--- Set tasks ---
**a.** Duplicate the passage of the forum thread on ambulance MDTs starting at "no MDT, just" and ending at "messages to dispatch.".
**b.** Answer these questions using the forum thread on ambulance MDTs:
(i) What does MDT stand for?
(ii) What does DrankTheKoolaid say is used in place of an MDT?
(iii) According to JPINFV, what information did the old company's MDT receive?
**c.** In the forum thread on ambulance MDTs, why does jtb_E10 guess that mikie's service does not use MDTs? Answer in one to three sentences.

--- Page extract ---
☆ ☆ ☆ ☆ ☆ ☆ ☆

# How many of your services equip trucks with MDTs?



## jtb_E10 (Jun 27, 2009)

Just curious as to how many of your services have MDTs in your ambulances...


----------



## mikie (Jun 27, 2009)

*An MDwhaT?*

What is an MDT?


----------



## jtb_E10 (Jun 27, 2009)

From that statement i would guess you dont use them...haha.. Mobile Data Terminal...or computers in the ambulances..


----------



## DrankTheKoolaid (Jun 27, 2009)

*re*

no MDT, just an old laptop that has seen it's better days


----------



## JPINFV (Jun 27, 2009)

Old company: MDT received the same information contained in the dispatch page (name, locations, CC, run number) and had the ability to transmit many preformed (enroute, on scene, etc) and custom messages to dispatch.

Current: Equiped, not busy enough to use.


----------



## NomadicMedic (Jul 1, 2009)

☆ ☆ ☆ ☆ ☆ ☆ ☆

--- Available data ---
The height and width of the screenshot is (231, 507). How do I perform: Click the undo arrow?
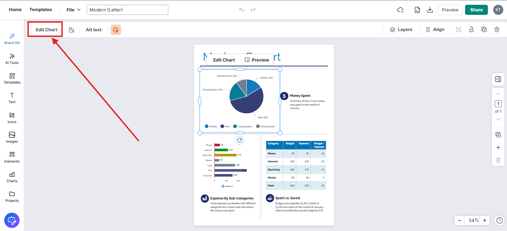click(241, 10)
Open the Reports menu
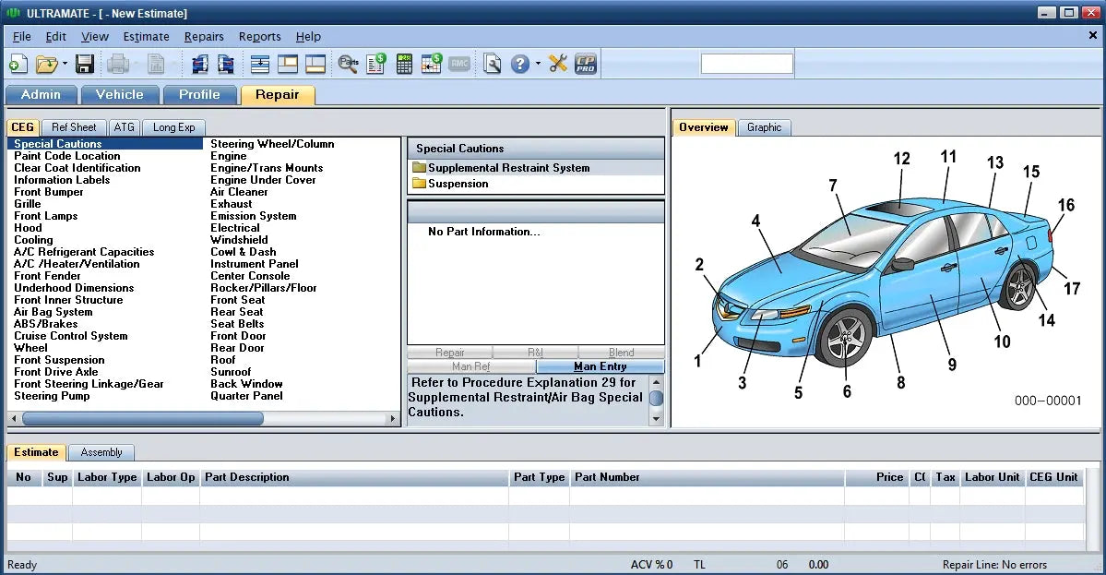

☆ ☆ ☆ ☆ ☆ ☆ ☆

--- Responses for each task ---
**a.**
no MDT, just an old laptop that has seen it's better days


----------



## JPINFV (Jun 27, 2009)

Old company: MDT received the same information contained in the dispatch page (name, locations, CC, run number) and had the ability to transmit many preformed (enroute, on scene, etc) and custom messages to dispatch.

**b.**
(i) Mobile Data Terminal.
(ii) An old laptop that has seen its better days.
(iii) The same information contained in the dispatch page: name, locations, CC and run number.

**c.** Mikie asked what an MDT is. jtb_E10 takes that question to mean mikie's service does not use them.